→ Exercise instructions
Transcribe nothing except the lines below that run from the one with "Task: Click the 我的课程 sidebar label" to the one with "Task: Go to Create DivX with Subtitles tab", ends included, and do not copy any picture.

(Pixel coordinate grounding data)
▼▼▼
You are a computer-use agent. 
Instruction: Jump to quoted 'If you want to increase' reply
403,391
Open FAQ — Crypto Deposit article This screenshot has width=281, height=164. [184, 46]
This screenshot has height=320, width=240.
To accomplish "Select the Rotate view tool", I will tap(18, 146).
▲▲▲
▼▼▼
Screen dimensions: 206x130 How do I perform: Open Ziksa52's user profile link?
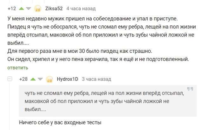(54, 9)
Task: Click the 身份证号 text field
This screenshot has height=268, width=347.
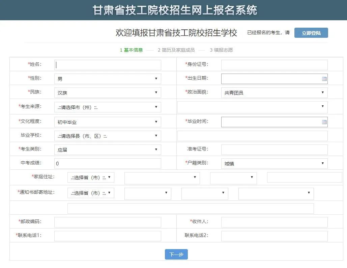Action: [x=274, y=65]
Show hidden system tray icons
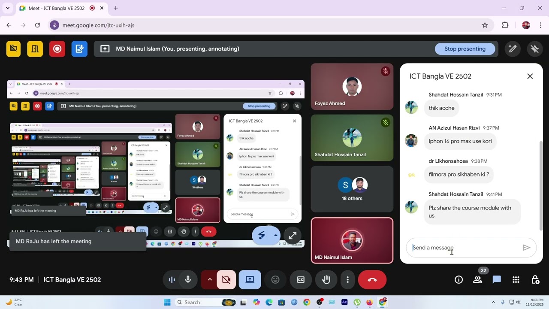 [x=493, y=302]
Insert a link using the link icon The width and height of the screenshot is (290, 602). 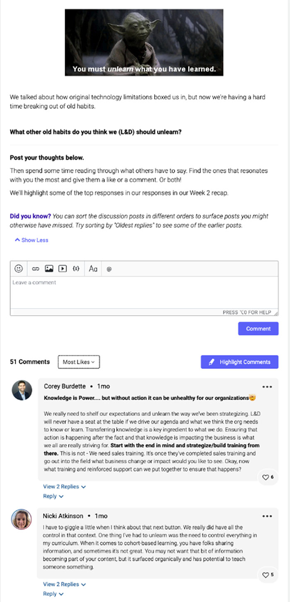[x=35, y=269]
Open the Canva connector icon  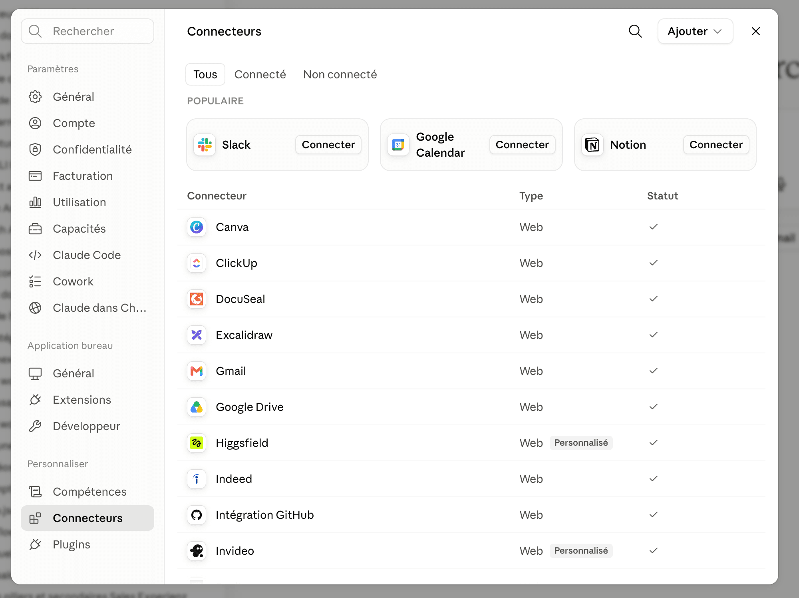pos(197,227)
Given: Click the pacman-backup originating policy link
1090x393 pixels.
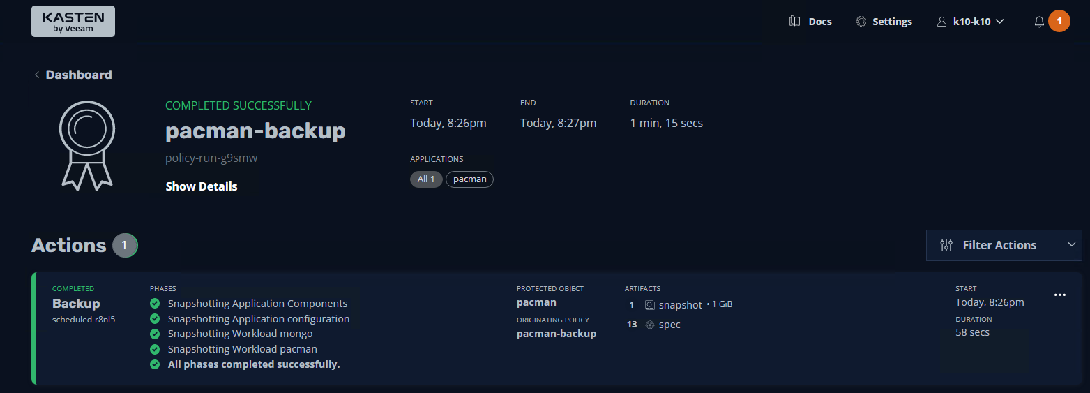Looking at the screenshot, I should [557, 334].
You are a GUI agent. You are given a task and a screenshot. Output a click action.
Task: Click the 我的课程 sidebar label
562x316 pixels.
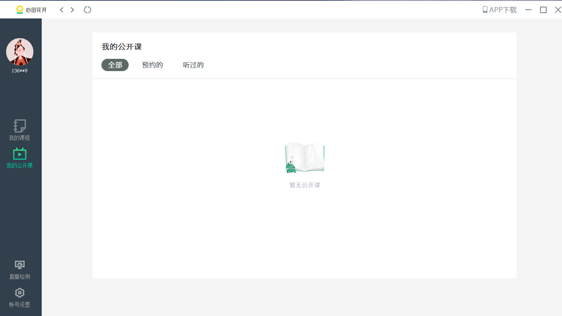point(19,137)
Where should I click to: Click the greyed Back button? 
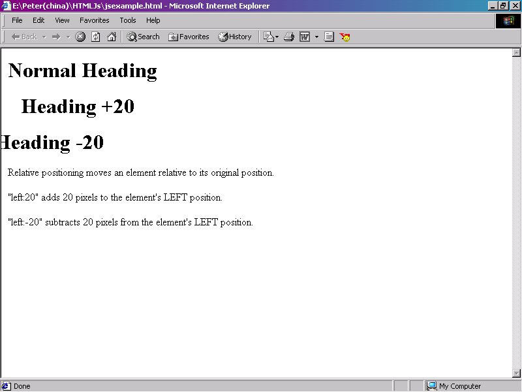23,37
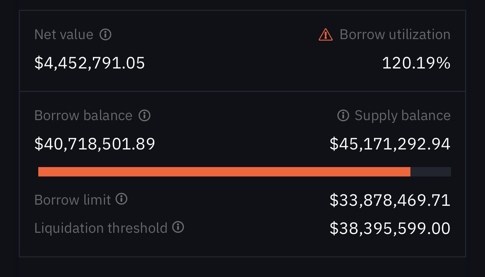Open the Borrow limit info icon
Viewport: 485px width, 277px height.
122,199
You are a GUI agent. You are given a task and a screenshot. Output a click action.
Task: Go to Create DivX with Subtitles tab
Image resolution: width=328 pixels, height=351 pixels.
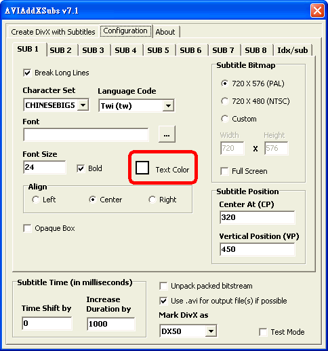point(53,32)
▲▲▲
→ Exercise result
Task: Click the 我的课程 sidebar label
562x316 pixels.
point(19,137)
Where should I click to: Click the greyed Back button? 
23,37
Open the Borrow limit info icon
Viewport: 485px width, 277px height.
122,199
You are a GUI agent. You are given a task and a screenshot. Output a click action.
Task: Go to Create DivX with Subtitles tab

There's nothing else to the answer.